2) The older I get, the more I want to head it off when I see it coming.
3) Tonight, Saturday, December 15, 2018, at 6:32PM on my back deck, as I grill pork for lunches this week, I think I finally may have beaten this thing. At least for this year.
The above song, “Old City Bar” by the Trans-Siberian Orchestra, always gets me thinking about how I spend Christmas. I once wrote a poem based entirely on the line “If you want to arrange it/this world you can change it…” because I really wanted to do Christmas right.
It’s a holiday about God keeping a promise to send us a Savior. And I think one reason I get gloomy after Christmas is maybe because I have made all kinds of promises to God to be a good Christian, only I don’t think I am. At the end of the day I don’t serve all that many people, or in a meaningful way that I can see.
Well, this year something great finally happened, and not to me–to my friend Lisa.
The short version is that she has had a crap year. Lost some extremely close family members, things like that. If you know her, you know the details, I won’t share them here.
Well, the cherry on top came when her car super-died last month, and a reliable replacement can break the 10k mark pretty fast.
Her brother Dennis came to the rescue and rallied the troops. Everyone who knows Lisa chipped in $10 here, $20 there, and she had the money she needed in an instant. Today she bought the new car and thanked everyone who helped. It felt really good to see my name on the list.
I’m not rich, but seldom do I struggle, and for as much as I consider the value of things I spend my money on, I’m glad I found myself in a position to help someone who needed it.

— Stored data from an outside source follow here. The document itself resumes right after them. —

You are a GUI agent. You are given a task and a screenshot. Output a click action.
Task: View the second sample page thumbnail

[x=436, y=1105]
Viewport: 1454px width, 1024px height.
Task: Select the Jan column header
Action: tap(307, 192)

All those kiddie Christmas cartoons were right: there’s a true meaning of Christmas, and it isn’t about getting things. (Unless you’re Lisa this year, in which case it kinda is.) Maybe it is more about how you get them, and how you give them.
Maybe it is about how we keep our promises.
That’s all. Merry Christmas, you guys. I love you all. Go listen to the entire “Christmas and Other Stories” album by TSO. It’s beautiful.
See you out there. Now get back to work.